GOAL → In the passage below about the supplementary features for Taken, at what time does the 96-hour countdown from Kim's kidnapping end?

The centrepiece of the supplementary material, a "Black Ops Field Manual" superimposes a running tally of the casualties (it maintains such fidelity to context that the "injured" count is lowered after the corresponding character is "killed"), including intermittent freeze-frame analysis that describes relevant traumas; the 96 hours from Kim's kidnapping (ending at "00:01"–the moment she is rescued from total ravagement–in true movie-countdown tradition) and the distance Bryan travels throughout the film in miles and kilometres (beginning with his treks around Los Angeles, before the plot is set into motion!) are likewise monitored. Complete with running fact-track about black ops training, it's an exhaustive–and exhausting–catalogue of the beloved cinematic conventions and globetrotting wish-fulfillment that would theoretically bring you to watch Taken in the first place. It's a little vulgar to spell it out in concrete terms like this, perhaps, but endearing just the same.

INFORMATION PROVIDED →
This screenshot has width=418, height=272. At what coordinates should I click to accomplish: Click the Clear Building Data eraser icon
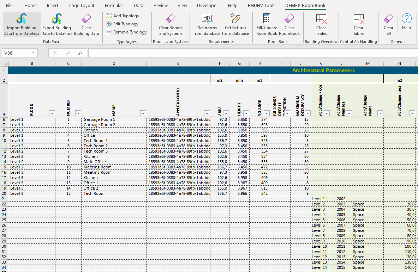click(x=86, y=19)
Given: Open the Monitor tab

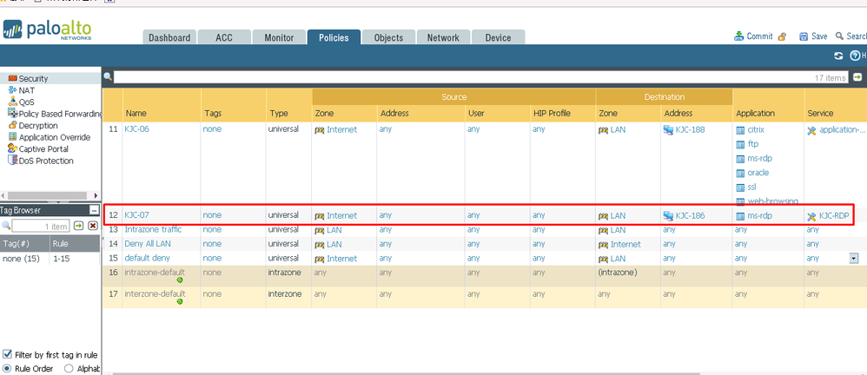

RESULT OF THE EXERCISE → It ends at "00:01", the moment she is rescued.